### TASK TO COMPLETE
Could you retype every entry below exactly as written?

### INPUT MATERIAL
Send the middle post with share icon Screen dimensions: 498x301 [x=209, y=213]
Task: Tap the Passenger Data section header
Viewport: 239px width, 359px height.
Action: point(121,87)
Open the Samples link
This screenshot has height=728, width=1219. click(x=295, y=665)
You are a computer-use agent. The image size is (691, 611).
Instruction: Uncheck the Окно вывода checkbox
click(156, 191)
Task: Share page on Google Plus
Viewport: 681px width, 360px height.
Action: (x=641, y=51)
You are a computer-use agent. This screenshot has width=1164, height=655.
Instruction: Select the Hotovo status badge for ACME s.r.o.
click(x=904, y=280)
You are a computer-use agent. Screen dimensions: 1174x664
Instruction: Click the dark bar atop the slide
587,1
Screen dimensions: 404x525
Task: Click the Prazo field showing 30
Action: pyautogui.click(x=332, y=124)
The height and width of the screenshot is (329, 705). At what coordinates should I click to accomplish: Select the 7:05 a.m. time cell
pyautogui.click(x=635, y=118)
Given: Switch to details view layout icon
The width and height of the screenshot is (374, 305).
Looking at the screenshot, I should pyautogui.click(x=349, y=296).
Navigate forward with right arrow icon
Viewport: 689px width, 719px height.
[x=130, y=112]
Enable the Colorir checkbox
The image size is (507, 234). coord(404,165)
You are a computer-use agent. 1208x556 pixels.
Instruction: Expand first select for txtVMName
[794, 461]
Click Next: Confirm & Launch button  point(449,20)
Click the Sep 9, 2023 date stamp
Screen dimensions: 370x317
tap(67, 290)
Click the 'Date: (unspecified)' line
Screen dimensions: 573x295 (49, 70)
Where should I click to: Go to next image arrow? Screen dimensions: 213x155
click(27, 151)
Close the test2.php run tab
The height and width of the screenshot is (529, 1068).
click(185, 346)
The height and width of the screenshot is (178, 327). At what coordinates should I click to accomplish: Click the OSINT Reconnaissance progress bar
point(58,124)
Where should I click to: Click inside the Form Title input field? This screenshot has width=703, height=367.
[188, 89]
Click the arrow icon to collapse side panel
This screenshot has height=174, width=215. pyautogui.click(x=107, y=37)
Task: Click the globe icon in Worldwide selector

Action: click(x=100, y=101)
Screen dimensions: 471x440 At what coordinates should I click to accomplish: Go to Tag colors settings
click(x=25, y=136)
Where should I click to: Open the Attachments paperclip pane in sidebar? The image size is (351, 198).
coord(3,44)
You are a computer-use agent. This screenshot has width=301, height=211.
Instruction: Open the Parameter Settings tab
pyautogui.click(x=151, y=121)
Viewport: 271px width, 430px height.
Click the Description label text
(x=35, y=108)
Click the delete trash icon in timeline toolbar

### RESPONSE TO THE EXERCISE
Send the middle post with share icon Screen dimensions: 498x301 [x=209, y=213]
Task: Tap the Passenger Data section header
Viewport: 239px width, 359px height.
Action: point(121,87)
Open the Samples link
This screenshot has height=728, width=1219. click(x=295, y=665)
You are a computer-use agent. The image size is (691, 611).
Instruction: Uncheck the Окно вывода checkbox
click(156, 191)
Task: Share page on Google Plus
Viewport: 681px width, 360px height.
Action: (x=641, y=51)
You are a computer-use agent. This screenshot has width=1164, height=655.
Instruction: Select the Hotovo status badge for ACME s.r.o.
click(x=904, y=280)
You are a computer-use agent. Screen dimensions: 1174x664
Instruction: Click the dark bar atop the slide
587,1
Screen dimensions: 404x525
Task: Click the Prazo field showing 30
Action: pyautogui.click(x=332, y=124)
The height and width of the screenshot is (329, 705). At what coordinates should I click to accomplish: Select the 7:05 a.m. time cell
pyautogui.click(x=635, y=118)
Given: Switch to details view layout icon
The width and height of the screenshot is (374, 305).
Looking at the screenshot, I should pyautogui.click(x=349, y=296).
Navigate forward with right arrow icon
Viewport: 689px width, 719px height.
[x=130, y=112]
Enable the Colorir checkbox
The image size is (507, 234). coord(404,165)
You are a computer-use agent. 1208x556 pixels.
Instruction: Expand first select for txtVMName
[794, 461]
Click Next: Confirm & Launch button  point(449,20)
Click the Sep 9, 2023 date stamp
Screen dimensions: 370x317
tap(67, 290)
Click the 'Date: (unspecified)' line
Screen dimensions: 573x295 (49, 70)
Where should I click to: Go to next image arrow? Screen dimensions: 213x155
click(27, 151)
Close the test2.php run tab
The height and width of the screenshot is (529, 1068).
click(185, 346)
The height and width of the screenshot is (178, 327). At what coordinates should I click to accomplish: Click the OSINT Reconnaissance progress bar
point(58,124)
Where should I click to: Click inside the Form Title input field? This screenshot has width=703, height=367.
[188, 89]
Click the arrow icon to collapse side panel
This screenshot has height=174, width=215. pyautogui.click(x=107, y=37)
Task: Click the globe icon in Worldwide selector

Action: click(x=100, y=101)
Screen dimensions: 471x440 At what coordinates should I click to accomplish: Go to Tag colors settings
click(x=25, y=136)
Where should I click to: Open the Attachments paperclip pane in sidebar? The image size is (351, 198).
coord(3,44)
You are a computer-use agent. This screenshot has width=301, height=211.
Instruction: Open the Parameter Settings tab
pyautogui.click(x=151, y=121)
Viewport: 271px width, 430px height.
Click the Description label text
(x=35, y=108)
Click the delete trash icon in timeline toolbar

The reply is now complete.